Il est hasardeux d’affirmer que nous vivons un moment inédit. Qu’il le soit pour nous, enfants de la paix et de la santé pour tous est certain, mais à l’échelle des temps, les grandes épidémies ont prélevé leur dû et il est utile d’en rappeler le mécanisme et les conséquences.
La mondialisation n’est pas un fait nouveau. La grande peste a pris naissance en Asie et s’est propagée par les voies navigables, puis à l’intérieur des terres à la vitesse de l’homme qui marche. L’avion est un accélérateur mais le processus est identique. La planète habitée entière a été touchée, à l’exception probable des Amériques pour des raisons évidentes.
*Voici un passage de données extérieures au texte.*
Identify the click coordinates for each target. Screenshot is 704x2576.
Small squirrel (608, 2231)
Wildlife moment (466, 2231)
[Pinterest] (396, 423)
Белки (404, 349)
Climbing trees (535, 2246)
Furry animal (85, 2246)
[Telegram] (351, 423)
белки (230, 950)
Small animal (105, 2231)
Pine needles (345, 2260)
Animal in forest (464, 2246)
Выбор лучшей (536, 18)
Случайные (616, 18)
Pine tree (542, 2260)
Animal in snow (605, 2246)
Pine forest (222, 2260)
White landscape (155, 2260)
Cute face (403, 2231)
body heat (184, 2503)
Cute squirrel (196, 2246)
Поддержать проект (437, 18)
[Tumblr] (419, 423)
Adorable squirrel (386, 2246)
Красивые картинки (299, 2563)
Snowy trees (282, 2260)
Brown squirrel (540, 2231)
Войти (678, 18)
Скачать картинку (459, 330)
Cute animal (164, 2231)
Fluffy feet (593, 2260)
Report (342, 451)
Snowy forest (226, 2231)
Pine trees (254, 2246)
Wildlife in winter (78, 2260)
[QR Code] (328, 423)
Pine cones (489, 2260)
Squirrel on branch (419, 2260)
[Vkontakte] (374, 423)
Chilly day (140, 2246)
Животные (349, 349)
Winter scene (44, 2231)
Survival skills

Ces dernières, jouissant de deux océans en guise de « geste barrière » ont payé le prix fort à la survenance des conquistadors qui, plus que leurs armes, ont apporté leurs germes.
Lors de la grande peste, l’économie s’est effondrée et les pertes de population ont été massives, de l’ordre de 40% pouvant monter localement à près de 80%. A la différence de ce que nous connaissons aujourd’hui, les forces vives, les agriculteurs, étaient visés comme les autres et il n’était pas question de bénéficier de la continuité alimentaire par la préservation de la production agricole et de la chaîne logistique ou de la continuité pédagogique dans les écoles grâce à internet.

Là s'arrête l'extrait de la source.